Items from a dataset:
* * * *

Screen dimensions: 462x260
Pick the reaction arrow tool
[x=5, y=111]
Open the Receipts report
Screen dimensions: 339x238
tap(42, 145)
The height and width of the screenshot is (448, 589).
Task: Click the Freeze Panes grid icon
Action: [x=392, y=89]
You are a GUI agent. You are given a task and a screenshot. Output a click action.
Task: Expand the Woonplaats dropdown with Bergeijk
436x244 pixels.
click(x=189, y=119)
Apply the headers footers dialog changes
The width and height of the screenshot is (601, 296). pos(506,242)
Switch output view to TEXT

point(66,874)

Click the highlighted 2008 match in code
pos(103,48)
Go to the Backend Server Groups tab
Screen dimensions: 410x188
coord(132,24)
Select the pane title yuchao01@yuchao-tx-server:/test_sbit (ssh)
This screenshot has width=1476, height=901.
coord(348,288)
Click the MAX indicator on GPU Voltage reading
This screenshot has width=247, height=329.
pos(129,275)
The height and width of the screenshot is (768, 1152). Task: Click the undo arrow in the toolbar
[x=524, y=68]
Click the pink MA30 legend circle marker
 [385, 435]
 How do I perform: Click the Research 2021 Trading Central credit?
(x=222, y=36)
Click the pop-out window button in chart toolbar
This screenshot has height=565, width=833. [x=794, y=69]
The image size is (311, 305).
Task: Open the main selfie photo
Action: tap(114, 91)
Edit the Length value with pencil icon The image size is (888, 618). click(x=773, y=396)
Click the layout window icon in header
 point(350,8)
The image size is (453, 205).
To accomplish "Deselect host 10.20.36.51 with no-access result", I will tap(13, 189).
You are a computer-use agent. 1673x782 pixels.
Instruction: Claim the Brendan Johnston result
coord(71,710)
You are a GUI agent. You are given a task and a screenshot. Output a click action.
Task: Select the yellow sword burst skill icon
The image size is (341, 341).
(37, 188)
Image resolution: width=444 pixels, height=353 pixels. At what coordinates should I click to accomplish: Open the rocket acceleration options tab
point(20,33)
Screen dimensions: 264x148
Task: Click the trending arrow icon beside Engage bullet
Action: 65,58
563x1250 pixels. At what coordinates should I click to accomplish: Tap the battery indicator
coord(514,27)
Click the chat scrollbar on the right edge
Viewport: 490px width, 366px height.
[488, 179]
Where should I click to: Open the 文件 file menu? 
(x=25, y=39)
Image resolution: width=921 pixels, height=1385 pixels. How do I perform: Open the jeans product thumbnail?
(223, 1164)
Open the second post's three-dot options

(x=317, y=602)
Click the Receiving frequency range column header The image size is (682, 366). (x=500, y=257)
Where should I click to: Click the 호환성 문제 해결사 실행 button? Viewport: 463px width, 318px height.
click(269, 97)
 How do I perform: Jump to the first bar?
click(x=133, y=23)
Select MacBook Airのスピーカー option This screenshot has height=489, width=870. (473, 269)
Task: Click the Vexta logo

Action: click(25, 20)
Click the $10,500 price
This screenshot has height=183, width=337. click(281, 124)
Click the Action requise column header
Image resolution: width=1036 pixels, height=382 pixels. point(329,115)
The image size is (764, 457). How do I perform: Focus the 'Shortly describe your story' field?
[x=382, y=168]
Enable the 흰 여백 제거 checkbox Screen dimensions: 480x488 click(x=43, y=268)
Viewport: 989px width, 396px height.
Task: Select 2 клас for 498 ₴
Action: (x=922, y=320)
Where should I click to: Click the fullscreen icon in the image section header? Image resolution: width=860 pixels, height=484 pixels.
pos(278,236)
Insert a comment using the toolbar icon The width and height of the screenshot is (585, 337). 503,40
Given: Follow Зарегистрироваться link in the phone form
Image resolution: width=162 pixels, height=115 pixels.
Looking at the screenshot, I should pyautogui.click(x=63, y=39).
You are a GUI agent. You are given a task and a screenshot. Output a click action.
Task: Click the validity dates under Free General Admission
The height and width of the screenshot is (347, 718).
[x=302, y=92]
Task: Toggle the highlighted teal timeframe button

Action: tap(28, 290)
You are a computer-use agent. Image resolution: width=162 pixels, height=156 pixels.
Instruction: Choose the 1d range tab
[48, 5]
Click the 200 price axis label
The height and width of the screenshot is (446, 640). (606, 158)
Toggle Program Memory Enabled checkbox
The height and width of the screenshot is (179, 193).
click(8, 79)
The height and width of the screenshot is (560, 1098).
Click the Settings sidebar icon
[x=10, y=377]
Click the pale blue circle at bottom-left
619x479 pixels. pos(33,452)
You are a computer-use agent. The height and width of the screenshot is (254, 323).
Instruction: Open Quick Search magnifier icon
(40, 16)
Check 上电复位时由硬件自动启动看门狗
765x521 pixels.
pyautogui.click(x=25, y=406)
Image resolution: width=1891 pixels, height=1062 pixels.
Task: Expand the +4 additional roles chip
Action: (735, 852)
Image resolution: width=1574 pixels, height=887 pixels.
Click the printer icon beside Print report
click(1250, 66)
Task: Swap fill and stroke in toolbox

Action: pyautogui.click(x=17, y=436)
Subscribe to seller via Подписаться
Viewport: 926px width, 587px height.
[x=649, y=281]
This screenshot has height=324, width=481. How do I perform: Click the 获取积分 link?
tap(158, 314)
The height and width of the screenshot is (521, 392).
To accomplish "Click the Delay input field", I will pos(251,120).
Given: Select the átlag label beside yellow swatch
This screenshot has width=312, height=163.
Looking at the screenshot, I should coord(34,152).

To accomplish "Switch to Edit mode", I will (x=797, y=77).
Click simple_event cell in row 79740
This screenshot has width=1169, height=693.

* * * *

_WORK TO COMPLETE_
All of the entries should be written out again exactly.

_RESULT OF THIS EXERCISE_
Screen dimensions: 462x260
Pick the reaction arrow tool
[x=5, y=111]
Open the Receipts report
Screen dimensions: 339x238
tap(42, 145)
The height and width of the screenshot is (448, 589).
Task: Click the Freeze Panes grid icon
Action: [x=392, y=89]
You are a GUI agent. You are given a task and a screenshot. Output a click action.
Task: Expand the Woonplaats dropdown with Bergeijk
436x244 pixels.
click(x=189, y=119)
Apply the headers footers dialog changes
The width and height of the screenshot is (601, 296). pos(506,242)
Switch output view to TEXT

point(66,874)

Click the highlighted 2008 match in code
pos(103,48)
Go to the Backend Server Groups tab
Screen dimensions: 410x188
coord(132,24)
Select the pane title yuchao01@yuchao-tx-server:/test_sbit (ssh)
This screenshot has width=1476, height=901.
coord(348,288)
Click the MAX indicator on GPU Voltage reading
This screenshot has width=247, height=329.
pos(129,275)
The height and width of the screenshot is (768, 1152). Task: Click the undo arrow in the toolbar
[x=524, y=68]
Click the pink MA30 legend circle marker
 [385, 435]
 How do I perform: Click the Research 2021 Trading Central credit?
(x=222, y=36)
Click the pop-out window button in chart toolbar
This screenshot has height=565, width=833. [x=794, y=69]
The image size is (311, 305).
Task: Open the main selfie photo
Action: tap(114, 91)
Edit the Length value with pencil icon The image size is (888, 618). click(x=773, y=396)
Click the layout window icon in header
 point(350,8)
The image size is (453, 205).
To accomplish "Deselect host 10.20.36.51 with no-access result", I will tap(13, 189).
You are a computer-use agent. 1673x782 pixels.
Instruction: Claim the Brendan Johnston result
coord(71,710)
You are a GUI agent. You are given a task and a screenshot. Output a click action.
Task: Select the yellow sword burst skill icon
The image size is (341, 341).
(37, 188)
Image resolution: width=444 pixels, height=353 pixels. At what coordinates should I click to accomplish: Open the rocket acceleration options tab
point(20,33)
Screen dimensions: 264x148
Task: Click the trending arrow icon beside Engage bullet
Action: 65,58
563x1250 pixels. At what coordinates should I click to accomplish: Tap the battery indicator
coord(514,27)
Click the chat scrollbar on the right edge
Viewport: 490px width, 366px height.
[488, 179]
Where should I click to: Open the 文件 file menu? 
(x=25, y=39)
Image resolution: width=921 pixels, height=1385 pixels. How do I perform: Open the jeans product thumbnail?
(223, 1164)
Open the second post's three-dot options

(x=317, y=602)
Click the Receiving frequency range column header The image size is (682, 366). (x=500, y=257)
Where should I click to: Click the 호환성 문제 해결사 실행 button? Viewport: 463px width, 318px height.
click(269, 97)
 How do I perform: Jump to the first bar?
click(x=133, y=23)
Select MacBook Airのスピーカー option This screenshot has height=489, width=870. (473, 269)
Task: Click the Vexta logo

Action: click(25, 20)
Click the $10,500 price
This screenshot has height=183, width=337. click(281, 124)
Click the Action requise column header
Image resolution: width=1036 pixels, height=382 pixels. point(329,115)
The image size is (764, 457). How do I perform: Focus the 'Shortly describe your story' field?
[x=382, y=168]
Enable the 흰 여백 제거 checkbox Screen dimensions: 480x488 click(x=43, y=268)
Viewport: 989px width, 396px height.
Task: Select 2 клас for 498 ₴
Action: (x=922, y=320)
Where should I click to: Click the fullscreen icon in the image section header? Image resolution: width=860 pixels, height=484 pixels.
pos(278,236)
Insert a comment using the toolbar icon The width and height of the screenshot is (585, 337). 503,40
Given: Follow Зарегистрироваться link in the phone form
Image resolution: width=162 pixels, height=115 pixels.
Looking at the screenshot, I should pyautogui.click(x=63, y=39).
You are a GUI agent. You are given a task and a screenshot. Output a click action.
Task: Click the validity dates under Free General Admission
The height and width of the screenshot is (347, 718).
[x=302, y=92]
Task: Toggle the highlighted teal timeframe button

Action: tap(28, 290)
You are a computer-use agent. Image resolution: width=162 pixels, height=156 pixels.
Instruction: Choose the 1d range tab
[48, 5]
Click the 200 price axis label
The height and width of the screenshot is (446, 640). (606, 158)
Toggle Program Memory Enabled checkbox
The height and width of the screenshot is (179, 193).
click(8, 79)
The height and width of the screenshot is (560, 1098).
Click the Settings sidebar icon
[x=10, y=377]
Click the pale blue circle at bottom-left
619x479 pixels. pos(33,452)
You are a computer-use agent. The height and width of the screenshot is (254, 323).
Instruction: Open Quick Search magnifier icon
(40, 16)
Check 上电复位时由硬件自动启动看门狗
765x521 pixels.
pyautogui.click(x=25, y=406)
Image resolution: width=1891 pixels, height=1062 pixels.
Task: Expand the +4 additional roles chip
Action: (735, 852)
Image resolution: width=1574 pixels, height=887 pixels.
Click the printer icon beside Print report
click(1250, 66)
Task: Swap fill and stroke in toolbox

Action: pyautogui.click(x=17, y=436)
Subscribe to seller via Подписаться
Viewport: 926px width, 587px height.
[x=649, y=281]
This screenshot has height=324, width=481. How do I perform: Click the 获取积分 link?
tap(158, 314)
The height and width of the screenshot is (521, 392).
To accomplish "Click the Delay input field", I will pos(251,120).
Given: Select the átlag label beside yellow swatch
This screenshot has width=312, height=163.
Looking at the screenshot, I should coord(34,152).

To accomplish "Switch to Edit mode", I will (x=797, y=77).
Click simple_event cell in row 79740
This screenshot has width=1169, height=693.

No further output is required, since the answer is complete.